そう歓声を上げるぐらい目の前には見事な浴槽が広がっていた。

日本式で、大きい湯船があってお湯がたぷたぷと溜まっている。


「ふぁ~…」


リラックス、リラックス。

やっぱり故郷の文化はいい。

ただ、一つ心配なことそれは…


「だから、ジョン大佐それはですね…」


セズクの登場だった。

だがうれしいことにセズクはジョンと一緒に入ってきたので

流石に俺にこの場でおそいかかるわけにもいかないだろう。

前をタオルで隠してさっさと頭や体を洗い風呂から上がる。

途中、飢えた狼に狙われた山羊のような気分に何度も襲われた。

大浴場のドアを開けて外に出る。


「Lebo~♪Deslese mininiet~♪」


ジョンが機嫌よく歌いだしたのが聞える。

あの独特の発音はベルカ語だろう。

そう考えたところでどうでもいい疑問が頭に浮かぶ。

なんでハイライトに共同大浴場という日本の文化があるんだろう。

場所の節約なのだろうか。

部屋には風呂はなかった、ということは場所の節約&男の裸の付き合いとかいうやつだろう。
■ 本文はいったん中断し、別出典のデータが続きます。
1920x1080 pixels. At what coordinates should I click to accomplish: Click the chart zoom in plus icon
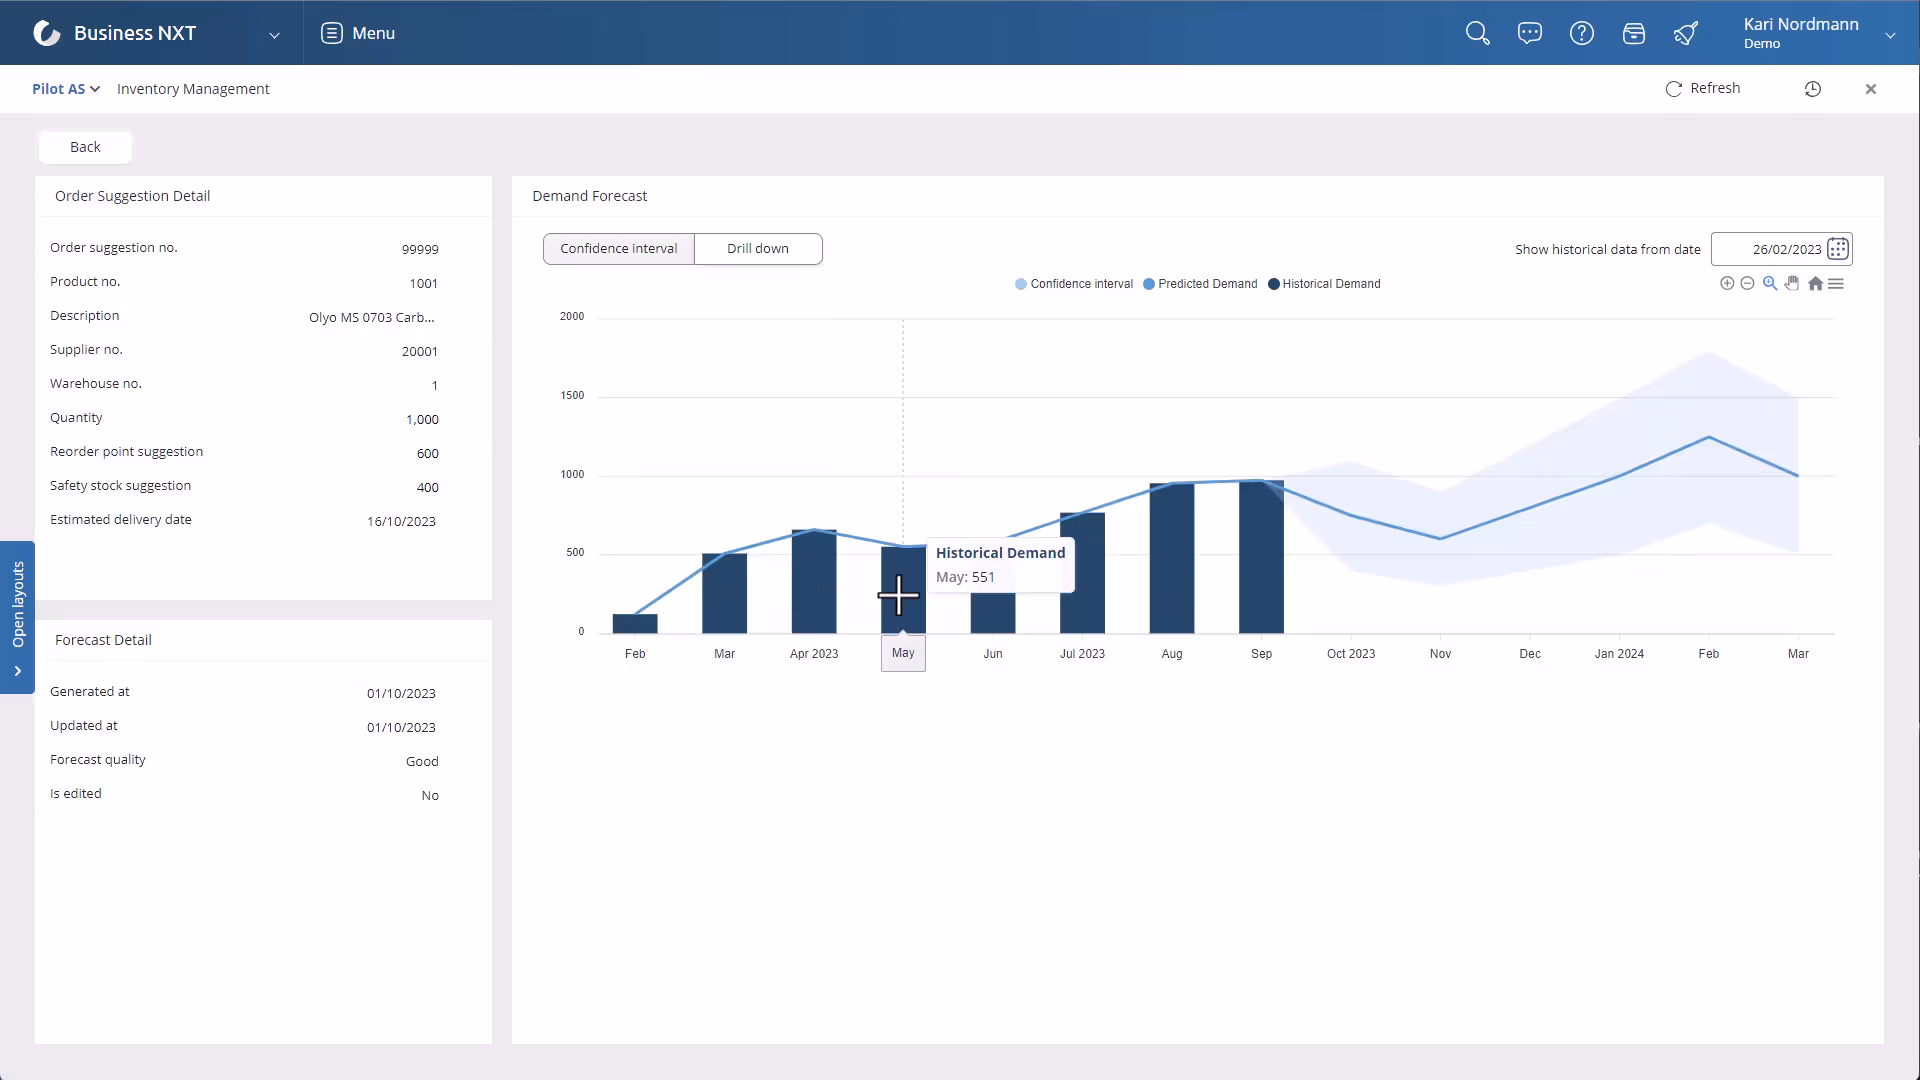1727,284
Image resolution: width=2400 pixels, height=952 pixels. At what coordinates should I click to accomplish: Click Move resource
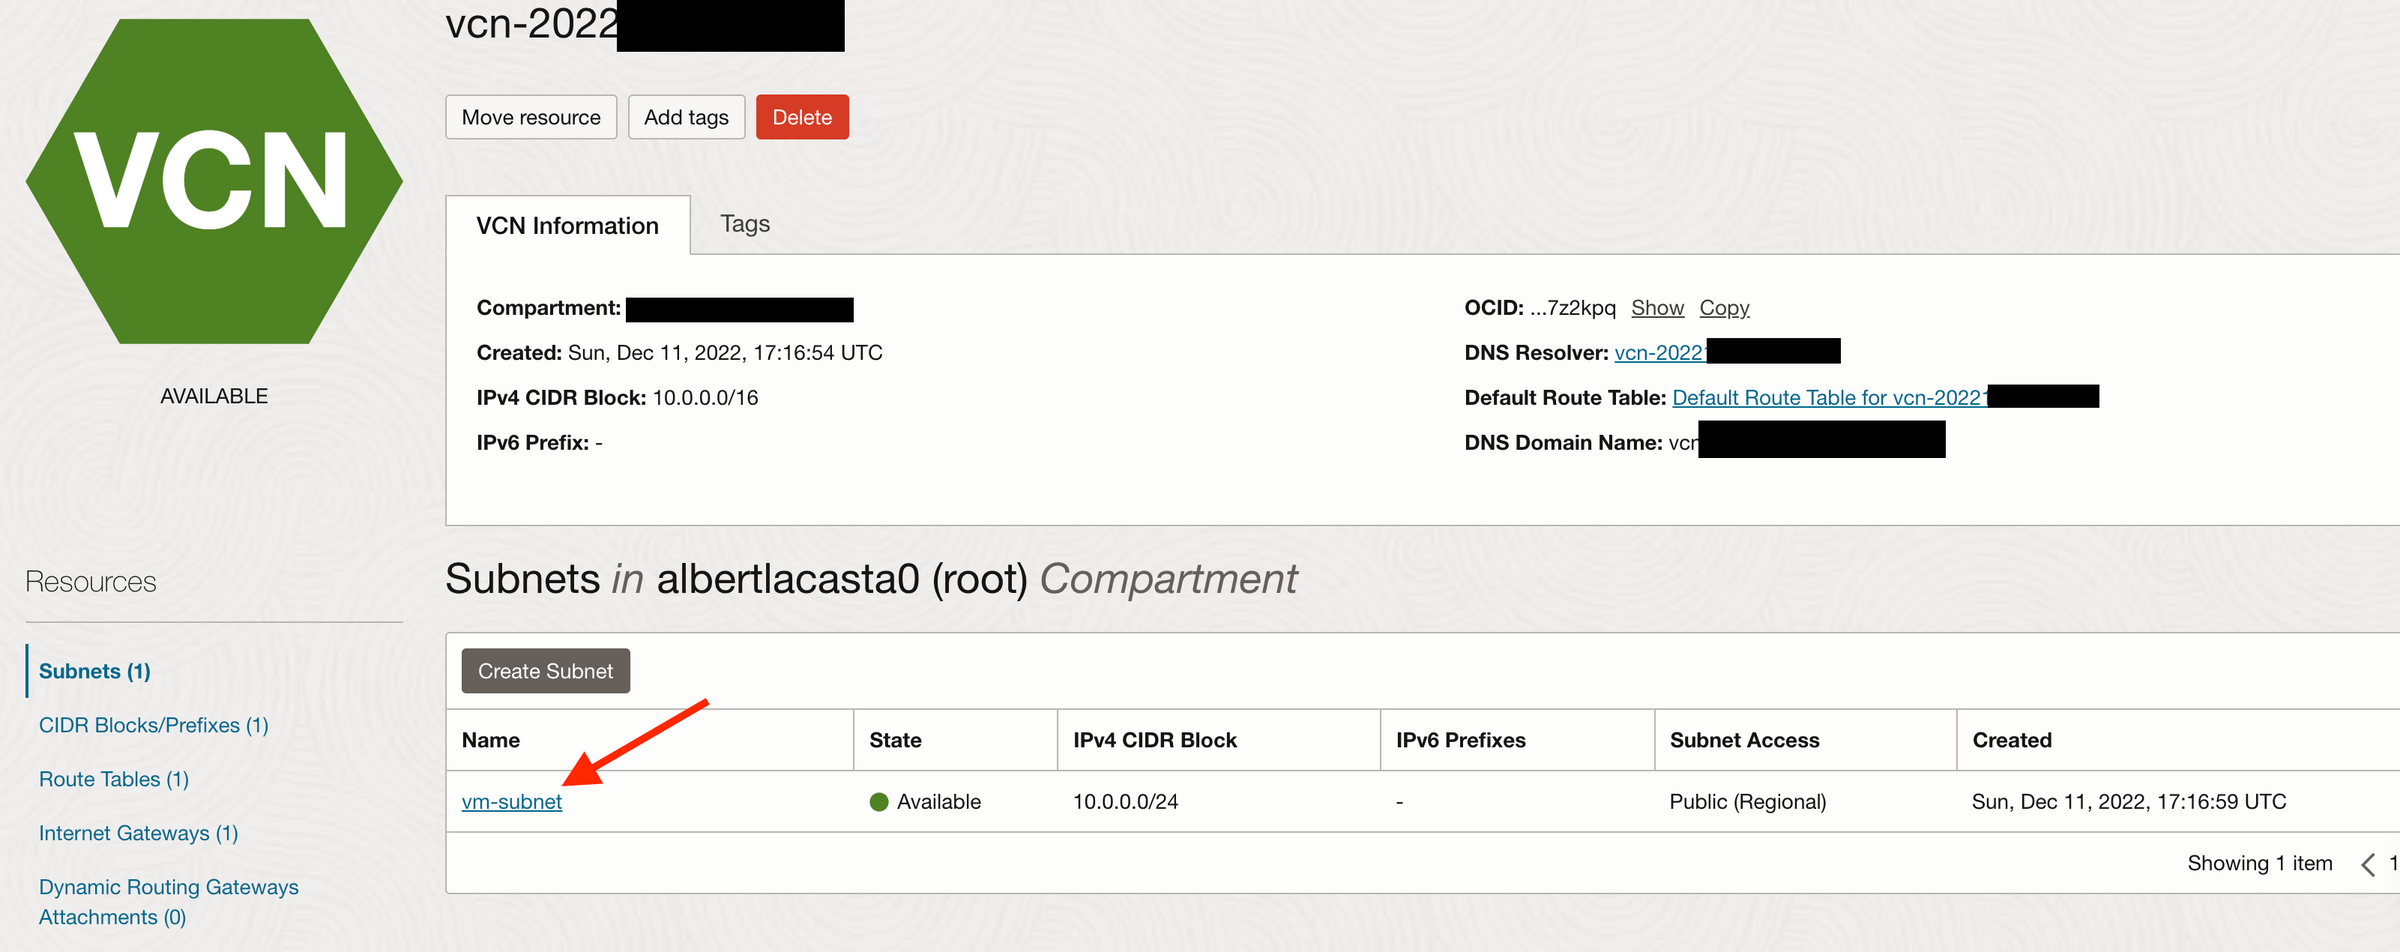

女は知らないが、今日見る限りでは女兵士も男と同じぐらいいるようだ。

服を着て脱衣所を出発、仁と俺の二人部屋に戻る。


「やっぱり、こうなってたか…」


「ですね、ははは…」


ぐちゃぐちゃに散らばった部屋の荷物。

全部俺と仁のものである。

トランクのふたが開いているのを忘れて放り投げたりしたのが原因のようで。


「やっほ~、波音。

 遊びに来たよ…よ?」


なんで二回言ったんだ。

何はともあれいいところにきた。


「メイナ、ちょっとシエラ呼んで来て」


「?

 私が来ちゃいけなかったのかなぁ…」


小さい声でぼやきなが向かいの部屋に飛び込んでいったメイナは


「モゴモゴ…ぷぇっ!

 ち、ちょっと姉さん!?」


右手にシエラをキャッチしてパタパタと戻ってきた。

シエラは歯磨き中だったようで歯磨き粉を吐き出す音の後

水を流して歯ブラシを左手に持ったまま俺のところへ運ばれてきた。


「うむ、ごくろう」


俺は運ばれてきたシエラをみていつか買ってやった苺パジャマを着ているのに微笑した。

うん、かわいいな。

女物なんてわからないものだけどな。


「口の周り、泡…」


「あふっ!」


あふっ?

なんか、よく分からない奇声を上げた後シエラは顔を赤くしながらあわててハンカチを

ポケットからとりだして口の周りをごしごしこする。


「もう取れたぞ、バカ」


「バ、バカじゃない!」


俺はごしごししていたシエラにそう言い放ち小さな喧嘩が起きる前に


「まぁ、とにかくお前らを呼んだのは他でもない。

 黙ってこの部屋を見てくれたまえ」


ぐちゃ~…


「俺はお前達の主人である。

 よって暇そうなお前ら二人にこの部屋の片づけを命ずる」


「へ…?」


えらそうにベットにふんぞり返っている俺と

ちょっとおどおどしている仁とを交互に見る二人。

まるで俺か仁が嘘と言うのを待っているかのような目で。

長い沈黙を破ったのはシエラだった。


「いやだ!

 意味が分からない!」


でしょうね。

やっぱり自分達でやらなきゃダメのようだ。

楽しようとした俺たちがバカだった。

言うことを聞いてくれるかと思っていたんだがどうやら無理のようだ。


「ちっ…仕方ない。

 うん、二人とももう帰っていいぞ。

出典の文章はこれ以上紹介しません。